Procedures for data breaches
- Report data breaches to the Centre Manager at the earliest opportunity.
- Complete required paperwork within 24 hours.
- The Centre Manager will investigate and decide a course of action according to ICO regulations. https://ico.org.uk/media/for-organisations/documents/1562/guidance_on_data_security_breach_management.pdf
- Review breach and identify and implement any action points.
We review our data protection, confidentiality and security practices continually and update our policies accordingly. We encourage learners to contact us with any concerns and we pride ourselves in learning from feedback on any mistakes we make. Through our Privacy Notices we make clear to learners that we will only pass personal information onto the Awarding Body and no one else. We also advise learners that they can contact us to remove their personal data from our systems once they have completed their learning with us.
SUBJECT ACCESS REQUESTS
The Data Protection Act gives you the right to apply for a copy of personal information held about you. This is called a subject access request, (SAR). You can, if you wish, appoint someone to apply for you, for example a member of your family.
To make a SAR please put your request in writing and email to email@example.com or firstname.lastname@example.org. Please provide your name, your organisation, the course you attended and the date (s) of the training.
The fee for providing this information is £10.
- Acknowledge receipt of your request within 10 working days.
How to recognise a subject access request.
- We will use the Subject Access Request Checklist provided by the ICO, using the following link:
Other people’s information contained in the proposed request.
If other people’s information is contained in the proposed request, we will follow the guidance issued by the ICO using the following link:
If you wish to discuss any data protection, information security or data access matter, please email us at: email@example.com
Awarding Body Privacy Policies:
Appendix One: The Learner Records Service
The Learner Records Service (May 2018) and can be found at: https://www.gov.uk/government/publications/lrs-privacy-notices/lrs-privacy-notice#privacy-notice-guidance-for-training-and-learning-providers
Data Management Process
- The designated Centre Manager for each Awarding Body is responsible for uploading information on learner entries for units/qualifications and learners results from the Assessors and Internal Verifiers. Timescales and deadlines for this may vary according to the course, customer requirements and timescales agreed in any Memorandum of Understanding.

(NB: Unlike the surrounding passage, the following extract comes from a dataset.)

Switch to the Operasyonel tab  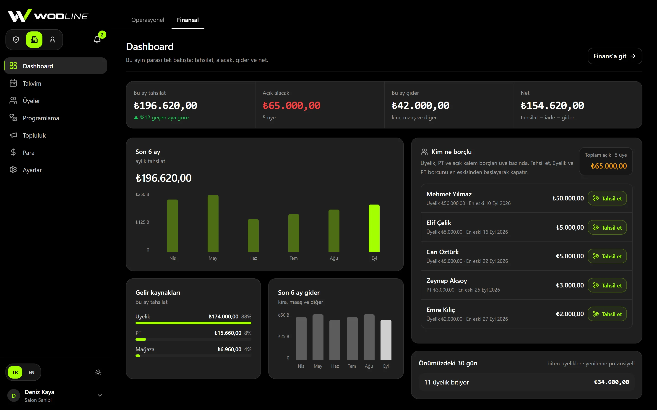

- The learner enrolment form ensures that all the information required for registration with and certification from, the Awarding Body, is collected from the learner. This form is usually kept in the learner’s portfolio/workbook.
- This information is put onto the Centre’s database and a centre learner ID number is allocated. If required, to register the learner for a qualification, the learners ULN is accessed from the Learner Records Service (LRS).
- The Centre Manager registers all classes/individual learners with the Awarding Body using the format they provide and uploads this information via secure file transfer. The Awarding Body then issues a link to a “claim form” for each class.
- The results from the Assessor and Internal Verifier are also found in the learner’s portfolio/workbook. The Centre Manager completes and submits the Claim Form.
- All workbooks are stored in a locked cabinet.
- A Master Record is created, depending on awarding body requirements, for each year, with details of the learners who have achieved during that year. This is submitted, for example, to the Agored Cymru EQA prior to the annual EQA Visit and the EQA selects learners work to sample from this record.
- Assessors and IQA’s provide feedback throughout a learner’s workbook/portfolio and summative feedback at the end of the portfolio/workbook.
- Internal verification records not contained within the learner workbooks/portfolios will be kept for three years.